Initiative. A Londres, on fait pousser les légumes en hydroponie, dans un abri anti-aérien
Steven Dring, l'un des deux fondateurs du projet « Growing underground » dans la ferme souterraine de Clapham, à Londres. Photo AFP
Transformer les abris anti-aériens en jardins et y faire pousser des fruits et des légumes ? En voilà une bel exemple de recyclage 100% positif ! La bonne idée, ce sont nos amis anglais (sauf au rugby mais ça, c'est une autre histoire) qui l'ont eue. Le quartier londonien de Clapham a ainsi transformé un abri anti-aérien de 10 000 m2, datant de la Seconde Guerre mondiale, en un potager où poussent, à 33 mètres de profondeur, roquette et petits pois, à grand renfort de lumière artificielle. Nom de code du projet : « Growing underground ».
L’abri qui, lors des bombardements allemands, pouvait accueillir jusqu’à 8 000 personnes, est composé de deux larges tunnels semblables à ceux du métro. Une similitude qui ne doit rien au hasard puisqu’il aurait dû, après la guerre, permettre l’expansion de la ligne de métro « Northern » qui relie le nord de la ville au sud, où se trouve Clapham. Concrètement, les couchettes qui accueillait autrefois les habitants durant les bombardements, ont été remplacées par des étagères remplies de plateaux sur lesquelles poussent aussi de la moutarde brune, de la coriandre, des brocolis… Et voilà comment, depuis 2015, l'odeur de buis typique des potagers se dégage de ce jardin souterrain, pour l’instant le seul du genre au Royaume-Uni.
Hydroponie
L'idée des deux fondateurs de cette ferme urbaine nouvelle génération, Steven Dring et son partenaire Richard Ballard, est de créer de nouveaux espaces cultivables urbains pour pouvoir faire face à l’augmentation de la démographie mondiale. Elle fonctionne selon la technique de l’hydroponie, soit la culture sur un substrat neutre et inerte (de type sable, pouzzolane ou encore billes d’argile). Ce substrat est régulièrement irrigué par une solution qui apporte des sels minéraux et des nutriments essentiels aux plantes.
Microverdures goûteuses et locales
Avec ses lampes LED roses enroulées autour des plantes, dont l’intensité varie pour coller aux périodes de la journée, ce tunnel a des airs futuristes. Ce n’est qu’à la nuit tombée que ces LED imitent la lumière du jour car l’électricité y est moins chère. On cultive dans ce jardin d'un nouveau genre en majorité de la microverdure. Les producteurs ne laissent croître les cultures qu’un peu, jusqu’à ce qu’apparaissent les premières feuilles qui sont très goûteuses. Les pousses, qui mettent plusieurs jours à éclore, sont ensuite emballées dans l’abri puis livrées aux clients des restaurants ou les supermarchés Marks&Spencer, qui se montrent plutôt satisfaits du résultat. Sans compter la satisfaction de consommer local.
« L'agriculture verticale » contre le changement climatique
« Growing underground » s'est engouffré dans une tendance qui essaime dans toutes les grandes métropoles du monde, celle de « l’agriculture verticale ». Ce concept a été popularisé par le microbiologiste américain Dickson Despommier, selon qui ce type de fermes économes en eau et en engrais va s’imposer au cours du XXIe siècle, où la population urbaine va encore augmenter.
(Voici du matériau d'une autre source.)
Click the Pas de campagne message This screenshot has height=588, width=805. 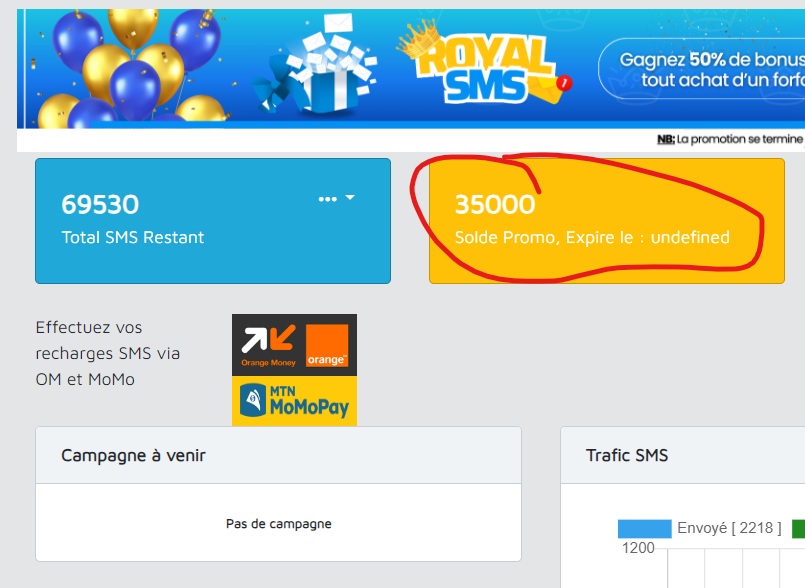pos(279,524)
L’agriculture verticale urbaine, qui permet aussi de cultiver des légumes ou des fruits plus gros, se veut également une piste pour affronter le changement climatique. Le centre d’agriculture urbaine de l’université de Nottingham (nord-est de l’Angleterre) énumère sur son site internet les avantages de ce mode de production : « création d’emplois », « réduction des coûts liés au transport », « baisse de la pollution » ou encore « réduction de l’utilisation de l’eau grâce à un système fermé ». Propriétaire de l’abri anti-aérien, qui était à l’abandon depuis 70 ans, l’organisme en charge du transport public dans la capitale britannique (TfL) permet en outre un loyer modéré, 100 fois moins cher qu’une ferme urbaine en surface.
Température idéale 365 jours par an
Autre avantage majeur, notamment en Angleterre : fini les aléas liés à la météo. Avec ce nouveau type de potager, il peut faire beau et chaud tous les jours. Résultat, alors que dans une serre, l’hiver, il faut 25 jours pour faire pousser de la moutarde brune, ici, en faut 10, selon les exploitants de cette ferme utra-durable. Cerise sur le gâteau, « Growing Underground » envoie par ailleurs toutes les données qu’elle collecte à l’université de Cambridge, qui entend créer des modèles afin de déterminer la température idéale pour chaque aliment et optimiser la production.
Prochain défi majeur pour les fondateurs de « Growing underground » : construire une véritable ferme sous Londres. A suivre.